While the presence of two drummers has been the catalyst of the Portugese four piece's particular brand of post-rock right from the opening seconds of 2010’s É Uma Água EP, then the progressing intelligence of their more ethereal elements has led to a further dialling up of their sound on Clarão. By now the momentum can be truly relentless.
Tracks like 'Cauda Turca' are barely held together at points, a visceral Zappa-descendant scatter-brained shambles, warped out of shape and clutching on for dear life. They match up the thrill of barely-orchestrated mania with tracks like 'Brandeira Branco' where the group's hardcore past and live-quality recording is in full effect. They do a neat line in letting the brute play out with a grandeur that carries shades of ...And You Will Know Us By The Trail of Dead.

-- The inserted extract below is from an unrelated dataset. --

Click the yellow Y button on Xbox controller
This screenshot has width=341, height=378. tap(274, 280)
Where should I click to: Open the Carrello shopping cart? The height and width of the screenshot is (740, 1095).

This break-neck approach is Paus' overtly gripping bread-and-butter, but where Clarão really shines lies in the second translation of the name: wands. The intensity of their alternately polyrhythmic and pounding drums is what echoes in your ears long after, the record's pervasive feeling is that provided by the twinkling meld of processed guitars and electronic ambience, the mood ultimately dictated by the expansive sky to the rhythmic earth below.
This space created by letting the scruff of your neck go for an instant makes all the difference. Repetition eases away and allows for a spectrum of sound to spatter. One instant the ambient tension of 'Negro', the next the Battles-influenced experimentalism of 'Cume', a stand-out, a washing machine of vocals producing primal jumble of expression before surging upwards into a riotous rabble of sound. The title track encapsulates it all as the motor finally whirs downwards and closes the album out by bringing the tempo down into a space of airy calm.
Like that image of lust amongst the leaves that adorns the cover, Paus feels all about spontaneity. It's a heady mix of the intense and the intangible, the unscripted, gasping extra burst of pace from the long-distance runner and then that first deep rush of liberated breath as they cross the line.